··· Estratto del documento ···

Troviamo un piccolo hotel proprio sotto le dune con camere minuscole e bollenti.
I proprietari - di origine berbera, come amano sottolineare con orgoglio - sono
gentilissimi, di una gentilezza pacata che sembra quasi la logica conseguenza
del paesaggio che ci circonda. Ci preparano la cena poi restano a chiacchierare
con noi sotto le stelle, sorseggiando l’immancabile tè alla menta.
Ven
17: Merzouga – Tinerhir (250 km)
Sempre
più presto: sveglia alle 4, per vedere l’alba sulle dune (e perché tanto
dormire con questa temperatura è pressochè impossibile). L’aria è già
caldissima, la breve notte non ha consentito al terreno di cedere il calore
accumulato durante il giorno. Alle cinque del mattino abbiamo già bevuto un
litro d’acqua ciascuno…
Rifacciamo la pista
verso Erfoud, questa volta senza l’assillo delle guide moleste. Vediamo le
dune allontanarsi all’orizzonte, sempre più piccole, fino ad appiattirsi
sulla sconfinata pianura che ci circonda.
La strada da Erfoud a Tinerhir è una lingua d’asfalto rovente che corre
parallela a una vecchia pista, attraversando un deserto di terra rossa coperta
da pietre scure, battuto dall’immancabile vento “effetto phon” e dai
pastori berberi con le loro greggi o con mandrie di dromedari (o cammelli?).
Arriviamo a Tinerhir
nel tardo pomeriggio e, trovato un albergo, usciamo a fare una passeggiata. Come
al solito veniamo avvicinati da personaggi del luogo (questa volta però sono
simpatici) che, con la scusa di mostrarci le bellezze della città, cercano alla
fine di accompagnarci a casa di un venditore di tappeti. Ci defiliamo e
riusciamo a visitare la kasbah berbera, che sorge proprio di fronte alla medina
locale, accanto all’oasi verdeggiante che ha reso possibile lo sviluppo di
questo piccolo insediamento urbano. Ci perdiamo in un intrico di vicoli tutti
uguali, senza pavimentazione, sui quali si affacciano case di paglia e fango
appoggiate direttamente sulla terra battuta.
Sab
18: Tinerhir – Gole del Todra – Gole del Dades - Ait Bennadouh (250 km)
Lasciamo
Tinerhir alla volta delle gole del Todra, che raggiungiamo dopo aver costeggiato
una lunghissima oasi verde smeraldo, sbucata all’improvviso, come un miracolo
di vita nel paesaggio mortuario delle montagne arse dal sole e dal vento.
Le gole sono formate da speroni rocciosi altissimi. Vedere scorrere al loro
interno l’acqua cristallina di un torrente rappresenta, in questo contesto,
una sorpresa magnifica.

···

Trasforma in un elenco puntato il paragrafo dell'estratto che comincia con «Arriviamo a Tinerhir», mantenendone i fatti principali.

··· Righe di dati ···

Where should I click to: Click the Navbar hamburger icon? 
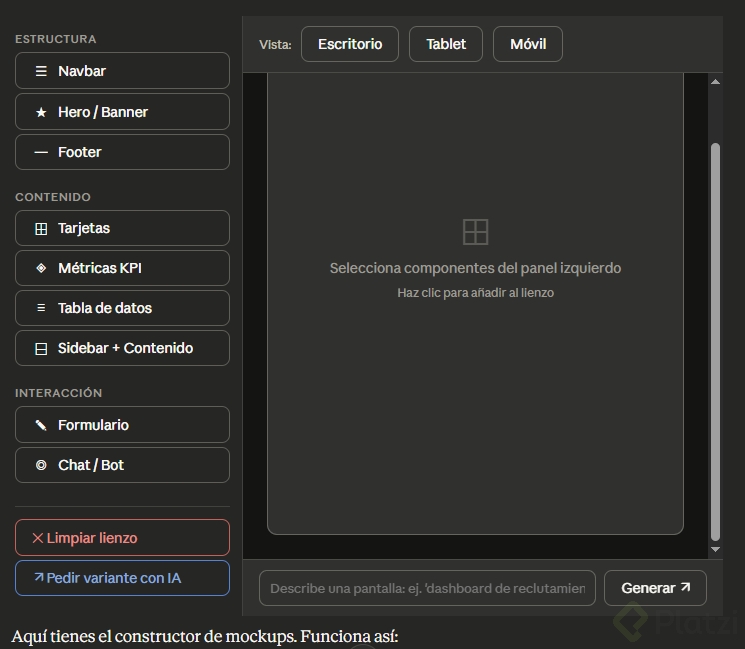[x=41, y=71]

···

Risposta —
- Arrivo a Tinerhir nel tardo pomeriggio e sistemazione in un albergo, poi una passeggiata.
- Alcuni abitanti del posto, stavolta simpatici, si offrono di mostrare le bellezze della città, ma cercano di portare i viaggiatori da un venditore di tappeti.
- Dopo essersi defilati, i viaggiatori visitano la kasbah berbera, di fronte alla medina e accanto all'oasi verdeggiante che ha reso possibile lo sviluppo dell'insediamento.
- Si perdono tra vicoli tutti uguali e non pavimentati, con case di paglia e fango appoggiate sulla terra battuta.